ClickOrlando reports that inspectors again shut China Lee down on April 28 after a callback visit turned up more than 20 live roaches and other sanitation issues, then cleared the restaurant to reopen on May 1 once it met state standards. The outlet’s weekly roundup also pointed out other emergency closures in the same period across Central Florida, including a fast-food restaurant in DeLand and several mobile food vendors in the Tampa area.

According to data aggregator FloridaFoodsafety, which compiles DBPR records, China Lee was listed as closed on April 28 for “roach & rodent activity.” A May 1 follow-up inspection is logged as “Emergency Order Callback Complied,” which indicates the facility was allowed to resume service after state officials confirmed corrections. The listing also notes that the restaurant has multiple shutdowns on its record, highlighting a pattern of repeat inspections.

Inspection notes from the April 28 visit, as summarized by ClickOrlando, detail more than 20 live roaches on the premises and about 10 rodent droppings found next to the three-compartment sink. Inspectors also cited a time-and-temperature violation for stored broccoli, a small fly issue on a prep table, medication improperly stored above the cook line, and instances where staff rinsed dirty dishes, then returned to food preparation without proper handwashing or sanitizing. Those findings led to the emergency closure until a follow-up visit confirmed that the violations had been addressed.

Regulatory Action And What It Means

The DBPR has the authority to shut a restaurant on the spot when inspectors document high-priority violations that could directly contribute to foodborne illness, and its reports stress that each inspection is a snapshot of what is happening at that location on that specific day.
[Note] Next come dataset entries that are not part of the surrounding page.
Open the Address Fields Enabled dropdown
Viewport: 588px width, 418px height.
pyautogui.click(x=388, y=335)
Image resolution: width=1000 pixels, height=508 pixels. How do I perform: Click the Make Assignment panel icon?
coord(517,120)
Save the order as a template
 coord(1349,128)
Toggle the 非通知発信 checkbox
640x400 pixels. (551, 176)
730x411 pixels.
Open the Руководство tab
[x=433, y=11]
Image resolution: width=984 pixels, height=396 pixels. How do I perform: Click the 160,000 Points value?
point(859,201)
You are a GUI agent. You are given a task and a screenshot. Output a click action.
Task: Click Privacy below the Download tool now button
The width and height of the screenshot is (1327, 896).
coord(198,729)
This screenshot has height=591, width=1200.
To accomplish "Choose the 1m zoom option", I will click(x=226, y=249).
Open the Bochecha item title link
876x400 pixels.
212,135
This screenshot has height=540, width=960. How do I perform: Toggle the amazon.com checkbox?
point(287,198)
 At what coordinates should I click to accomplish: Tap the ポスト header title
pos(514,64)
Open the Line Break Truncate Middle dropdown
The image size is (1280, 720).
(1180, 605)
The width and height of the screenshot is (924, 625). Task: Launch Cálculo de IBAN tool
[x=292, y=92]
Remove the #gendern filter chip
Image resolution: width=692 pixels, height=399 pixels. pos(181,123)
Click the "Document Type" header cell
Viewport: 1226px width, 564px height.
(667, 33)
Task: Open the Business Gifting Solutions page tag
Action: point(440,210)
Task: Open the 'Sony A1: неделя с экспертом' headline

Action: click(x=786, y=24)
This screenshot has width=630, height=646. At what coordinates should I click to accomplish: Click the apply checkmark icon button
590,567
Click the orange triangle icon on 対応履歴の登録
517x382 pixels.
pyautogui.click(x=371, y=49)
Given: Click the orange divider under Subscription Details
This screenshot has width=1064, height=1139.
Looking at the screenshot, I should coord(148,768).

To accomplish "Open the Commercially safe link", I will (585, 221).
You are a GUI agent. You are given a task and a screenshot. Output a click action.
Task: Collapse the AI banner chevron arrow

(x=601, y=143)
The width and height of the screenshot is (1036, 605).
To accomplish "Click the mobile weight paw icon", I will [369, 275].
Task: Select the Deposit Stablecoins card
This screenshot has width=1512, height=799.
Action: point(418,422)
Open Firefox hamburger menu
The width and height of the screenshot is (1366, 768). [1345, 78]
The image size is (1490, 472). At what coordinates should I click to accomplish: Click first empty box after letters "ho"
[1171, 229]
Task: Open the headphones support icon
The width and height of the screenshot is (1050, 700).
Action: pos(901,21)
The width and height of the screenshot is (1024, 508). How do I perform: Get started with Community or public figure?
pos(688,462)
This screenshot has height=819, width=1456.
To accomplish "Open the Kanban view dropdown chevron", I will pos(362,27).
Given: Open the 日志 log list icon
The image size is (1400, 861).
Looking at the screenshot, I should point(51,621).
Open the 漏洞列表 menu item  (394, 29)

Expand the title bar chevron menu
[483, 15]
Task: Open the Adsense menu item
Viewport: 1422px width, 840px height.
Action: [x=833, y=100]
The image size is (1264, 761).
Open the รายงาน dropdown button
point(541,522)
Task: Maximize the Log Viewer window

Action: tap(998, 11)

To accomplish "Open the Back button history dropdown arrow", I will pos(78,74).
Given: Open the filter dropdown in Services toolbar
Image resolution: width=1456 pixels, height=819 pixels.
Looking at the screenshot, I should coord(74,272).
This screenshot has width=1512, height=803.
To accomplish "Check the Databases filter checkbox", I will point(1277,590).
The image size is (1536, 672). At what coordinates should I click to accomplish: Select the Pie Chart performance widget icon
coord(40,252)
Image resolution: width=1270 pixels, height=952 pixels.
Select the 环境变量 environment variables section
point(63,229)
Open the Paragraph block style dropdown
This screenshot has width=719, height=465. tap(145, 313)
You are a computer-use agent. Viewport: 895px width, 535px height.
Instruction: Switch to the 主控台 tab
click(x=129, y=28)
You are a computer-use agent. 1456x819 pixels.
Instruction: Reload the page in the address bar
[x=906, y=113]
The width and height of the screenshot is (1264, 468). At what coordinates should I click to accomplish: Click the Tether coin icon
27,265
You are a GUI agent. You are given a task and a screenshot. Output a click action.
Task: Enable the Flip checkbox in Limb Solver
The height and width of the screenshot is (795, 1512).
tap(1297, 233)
When a closure order is issued, a business can only reopen after a callback inspection verifies that the problems have been corrected and the agency lifts the order, according to the Florida Department of Business and Professional Regulation.

For customers, one clear takeaway is that this entire paper trail is public. DBPR posts detailed inspection reports online, and local aggregators repackage them into easier-to-browse databases. If you are worried about conditions at a neighborhood restaurant, checking recent violations and follow-up results through tools like FloridaFoodsafety is the fastest way to see what inspectors found and whether those issues were later corrected.